Lunch and dinner costs (and savings) can be more dramatic.

Not only will you save money but it is more healthy. You can choose quality ingredients and create sensible portions. One meal can be on your balcony or watching TV, another can be in a park or on the waterfront.

What do you think? Do you have your money saving tactics? Send me e-mail or post a comment. Thanks!

© 2008, Charles McCool

Wednesday, November 19, 2008

Myth #3: Lowest Hotel Rate Can Always be Found at {fill in the blank}

Many believe that, Expedia, Priceline, the company (Hilton, Hyatt, Marriott, etc.), or some other website either automatically gives the lowest rate or will guarantee to match it, if a lower rate is found elsewhere. Just like with Travel Myth #1, there is no single website that will always give the lowest price on a hotel room.

First of all, read the price-matching guarantee restrictions. Guarantees only apply to publicly available rates (see below) and exact matches (room type, dates, restrictions). If the rate cannot be cancelled, then the price match guarantee does not work. Guess what? The lowest rates on company websites, like, cannot be cancelled.

Second, the lowest price may not even be found on the internet.

{wait a few seconds for reality to hit...}

OK, I said it. Often, better deals can be found somewhere other than the web. This does not mean you have wasted your time on the computer (after all, you found this blog!). Lower hotel rates may be found be calling the property directly. Ask the hotel if they have any special rates; I use keywords like visitor, weekend, and promotion.

Even lower rates may be available from a wholesale source, like a city's visitor center. These rates, from the visitor center, often include free parking and/or meals.
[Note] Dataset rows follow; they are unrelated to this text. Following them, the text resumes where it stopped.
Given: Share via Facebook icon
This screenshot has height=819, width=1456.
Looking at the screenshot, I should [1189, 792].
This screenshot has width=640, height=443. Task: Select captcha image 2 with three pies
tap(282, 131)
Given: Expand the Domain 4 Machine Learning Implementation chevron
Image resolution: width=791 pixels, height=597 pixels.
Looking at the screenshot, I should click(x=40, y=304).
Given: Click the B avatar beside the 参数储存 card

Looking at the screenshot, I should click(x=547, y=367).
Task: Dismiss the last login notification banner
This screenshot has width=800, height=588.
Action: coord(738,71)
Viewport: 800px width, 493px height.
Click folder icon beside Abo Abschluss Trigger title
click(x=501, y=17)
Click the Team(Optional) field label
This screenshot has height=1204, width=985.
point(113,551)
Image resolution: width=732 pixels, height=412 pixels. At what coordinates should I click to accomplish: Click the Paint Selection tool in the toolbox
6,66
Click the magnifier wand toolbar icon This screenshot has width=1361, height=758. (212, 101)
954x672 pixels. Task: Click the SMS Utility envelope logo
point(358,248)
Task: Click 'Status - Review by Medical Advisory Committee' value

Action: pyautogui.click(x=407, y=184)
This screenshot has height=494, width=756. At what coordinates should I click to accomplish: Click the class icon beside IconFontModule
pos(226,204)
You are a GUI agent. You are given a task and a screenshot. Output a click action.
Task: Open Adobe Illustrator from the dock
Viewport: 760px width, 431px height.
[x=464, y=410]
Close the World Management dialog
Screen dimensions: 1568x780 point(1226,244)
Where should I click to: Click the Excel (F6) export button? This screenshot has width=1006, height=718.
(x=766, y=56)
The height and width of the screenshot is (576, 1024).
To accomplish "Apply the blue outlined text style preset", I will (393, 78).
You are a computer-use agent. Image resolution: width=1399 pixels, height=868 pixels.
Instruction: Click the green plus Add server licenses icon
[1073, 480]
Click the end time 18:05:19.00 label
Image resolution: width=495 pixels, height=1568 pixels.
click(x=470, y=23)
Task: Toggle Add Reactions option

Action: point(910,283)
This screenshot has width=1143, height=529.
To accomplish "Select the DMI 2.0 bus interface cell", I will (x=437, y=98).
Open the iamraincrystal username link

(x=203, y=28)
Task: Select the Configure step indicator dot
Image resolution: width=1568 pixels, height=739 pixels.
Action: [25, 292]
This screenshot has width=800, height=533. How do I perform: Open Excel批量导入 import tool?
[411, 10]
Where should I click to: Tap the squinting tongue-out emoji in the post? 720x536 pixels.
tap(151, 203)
Many visitor centers offer their rates online but many only make reservations by telephone.

If you are driving, stop at the state welcome center and pick up a lodging discount booklet. If the welcome center is open, ask about lodging deals.

A wonderful website for researching hotel rates is Travelaxe is a great time saver as it searches, company websites, and dozens of other websites.

Upcoming posts will be about saving money, time, and stress on lodging. If you have a specific topic or issue you would like discussed, send me e-mail or post a comment on any blog entry.

© 2008, Charles McCool

Friday, November 14, 2008

Stealthy Rental Car Maneuvers

Some tactics to help you save money, time, and stress on car rentals:

One way rentals may cost LESS than standard rentals (pick up and return to same location).

For a trip to Germany, I planned to fly into Frankfurt and then visit Trier, Saar and Mosel valleys, and the area. When I compared rental car rates, it cost less to pick up in Trier and return to Frankfurt than to pick up and return to Frankfurt. Why? I don't know, but I took advantage of it. Bonus was being able to take the train from Frankfurt airport to Trier (very nice) and get some tips from the passengers.

Every year, during late spring, there is an exodus of cars from Florida. Car rental companies rent cars for as low as $1 a day. You can find great deals on one-way rentals. Book early (before March) for the best deals (rates and availability).

Car rental companies want their cars to be as close as possible to the home location (where the car is registered). Someone may pay a relatively high rate for a one-way rental but the return one-way rate will be relatively low. I had a RAV4 this summer, between Vancouver and Calgary, at a rate lower than other rental classes. The car was registered in Alberta and Avis was happy for me to drive it one way. I was happy to get a nice vehicle for a great rate.

Matching Rates or LESS

Different locations usually match rates. During trips, I often find an office that is more convenient than where I rented. There may be a downtown or suburb location that is better for me than going back to the airport. Even though my reservation is set up to pick up and return from the airport, I will return it to another location and get the same rate. Sometimes it is even LESS because of some promotion or fewer taxes and fees.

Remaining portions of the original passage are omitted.